Extrait choisi

========

Aventurier du fort Boyard (le vrai) d’autres lieux plus ou moins connus en inspectant l’état de ponts et de routes existant et en vérifiant la qualité des tracés futurs. Il n’est pas question de ne rien faire, alors que la Chine s’enfonce dans le chaos (p. 137).
Le plan du gouvernement chinois de Chiang Kai-shek est d’ouvrir la route de Rangoon via Yunnan. Henri est chargé d’en inspecter qu’une partie. Mais c’est l’obstination de l’expert qui le pousse d’aller à tout prix à Rangoon pour de là pouvoir s’envoler via Saïgon, puis Hanoï jusqu’à Hong-Kong.
“Le rapport de l’expert, détaillant les imperfections de la route de Birmanie, suscite un tel intérêt, qu’il est aussitôt traduit en chinois et envoyé à Chungking (capitale provisoire).

========

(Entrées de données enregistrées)
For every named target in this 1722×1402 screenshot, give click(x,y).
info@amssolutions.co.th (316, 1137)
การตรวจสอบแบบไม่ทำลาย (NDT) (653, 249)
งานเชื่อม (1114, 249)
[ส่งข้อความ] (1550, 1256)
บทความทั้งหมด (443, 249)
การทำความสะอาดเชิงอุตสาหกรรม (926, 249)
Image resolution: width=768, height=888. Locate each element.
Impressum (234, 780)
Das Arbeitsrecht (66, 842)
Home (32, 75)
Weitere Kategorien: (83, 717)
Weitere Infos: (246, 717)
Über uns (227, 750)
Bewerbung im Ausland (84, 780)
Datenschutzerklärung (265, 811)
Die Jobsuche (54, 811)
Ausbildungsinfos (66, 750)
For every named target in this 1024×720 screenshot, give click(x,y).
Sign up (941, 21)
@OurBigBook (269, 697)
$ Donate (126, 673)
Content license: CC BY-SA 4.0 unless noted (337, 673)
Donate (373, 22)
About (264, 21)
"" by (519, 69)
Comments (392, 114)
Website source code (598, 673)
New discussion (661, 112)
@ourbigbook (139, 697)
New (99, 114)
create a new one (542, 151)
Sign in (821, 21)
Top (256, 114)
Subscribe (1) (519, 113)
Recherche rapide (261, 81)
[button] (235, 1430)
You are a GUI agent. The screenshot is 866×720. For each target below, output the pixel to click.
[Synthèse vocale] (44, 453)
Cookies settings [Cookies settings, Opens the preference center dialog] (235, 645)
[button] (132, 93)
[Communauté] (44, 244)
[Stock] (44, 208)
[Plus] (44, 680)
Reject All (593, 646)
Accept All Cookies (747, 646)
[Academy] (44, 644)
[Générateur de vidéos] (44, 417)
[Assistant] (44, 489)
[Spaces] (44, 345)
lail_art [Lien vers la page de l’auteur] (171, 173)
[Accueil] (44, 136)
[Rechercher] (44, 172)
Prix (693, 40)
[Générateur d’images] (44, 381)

========

Consigne A
D'après l'extrait sur la route de Birmanie, pourquoi le rapport de l'expert est-il aussitôt traduit en chinois ? Répondez en une à trois phrases.
Consigne B
Rédigez la suite de l'extrait sur la route de Birmanie à partir de sa dernière phrase.
Ces données n'ont aucun lien avec l'extrait.

Votre réponse A
Le rapport, qui détaille les imperfections de la route de Birmanie, suscite un très vif intérêt. C'est pour cette raison qu'il est aussitôt traduit en chinois et envoyé à Chungking, la capitale provisoire.

Votre réponse B
Il est profondément gêné de devoir pointer les manquements, les failles dans l’organisation, d’ordre et de méthode. Il constate une grande mortalité chez les ouvriers, un triste lot de tous les chantiers d’envergure de l’époque partout sur le continent et non seulement.
Soon un de commanditaires qui suit de près le travail d’Henri, joint au rapport de celui-ci une note confidentielle pour son beau-frère (Chiang Kai-shek). Note inspirée des conclusions de Maux, insistant sur l’urgence extrême d’une coordination entre tous les travaux en cours” (p.144).
A la route s’ajoute la construction des chemins de fer que Maux doit aussi superviser. Et tout ce travail sur les réseaux terrestres n’est finalement qu’une métaphore de ces réseaux qui se tissent entre les personnes et les peuples pour le meilleur et parfois pour le moins bon.
C’est l’impression que donne la lecture du livre, c’est le livre qui sert de matrice matérielle, visible pour l’autre, celui interhumain, tout aussi honorable, sinon plus. La vie n’est pas toujours comme un train sur les rails.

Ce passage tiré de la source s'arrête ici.